While Multi-Agent Systems (MAS) excel in complex reasoning, they suffer from the cascading impact of erroneous information generated by individual participants. Current solutions often resort to rigid structural engineering or expensive fine-tuning, limiting their deployability and adaptability. We propose AgentDropoutV2, a test-time rectify-or-reject pruning framework designed to dynamically optimize MAS information flow without retraining. Our approach acts as an active firewall, intercepting agent outputs and employing a retrieval-augmented rectifier to iteratively correct errors based on a failure-driven indicator pool. This mechanism allows for the precise identification of potential errors using distilled failure patterns as prior knowledge. Irreparable outputs are subsequently pruned to prevent error propagation, while a fallback strategy preserves system integrity. Empirical results on extensive math benchmarks show that AgentDropoutV2 significantly boosts the MAS's task performance, achieving an average accuracy gain of 6.3 percentage points on math benchmarks. Furthermore, the system exhibits robust generalization and adaptivity, dynamically modulating rectification efforts based on task difficulty while leveraging context-aware indicators to resolve a wide spectrum of error patterns. Our code and dataset are released at https://github.com/TonySY2/AgentDropoutV2.
Paper Structure (39 sections, 32 equations, 17 figures, 7 tables)
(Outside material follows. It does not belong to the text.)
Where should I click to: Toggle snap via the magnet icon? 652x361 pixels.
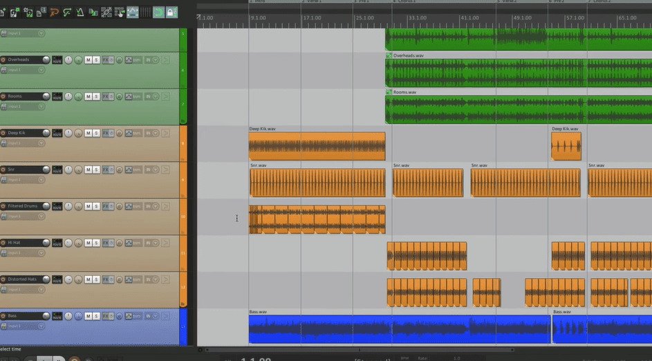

This paper contains 39 sections, 32 equations, 17 figures, 7 tables.

Figures (17)

  • Figure 1: Overview of AgentDropoutV2 versus AgentDropout. While AgentDropout directly discards erroneous agents, AgentDropoutV2 attempts iterative rectification before elimination.
  • Figure 2: Overview of the proposed framework. The upper block shows the test-time pipeline for iteratively rectifying agent outputs within the MAS. The lower block demonstrates the offline construction of the indicator pool via failure-driven mining and dual-stage deduplication.
  • Figure 3: Distribution of rectification iterations across different benchmarks. Simpler tasks exhibit high first-pass rates, whereas complex tasks necessitate more refinement rounds and result in higher rejection rates due to persistent errors. This contrast demonstrates that our method dynamically modulates its intervention intensity according to task complexity.
  • Figure 4: Jaccard similarity between the set of ten most frequently used indicators across different benchmarks. Indicators chosen for similar tasks tend to have higher overlaps. This distribution reveals that our indicator pool is diverse enough to cover a wide range of failure modes.
  • Figure 5: An example of the indicators from the constructed pool for the math domain.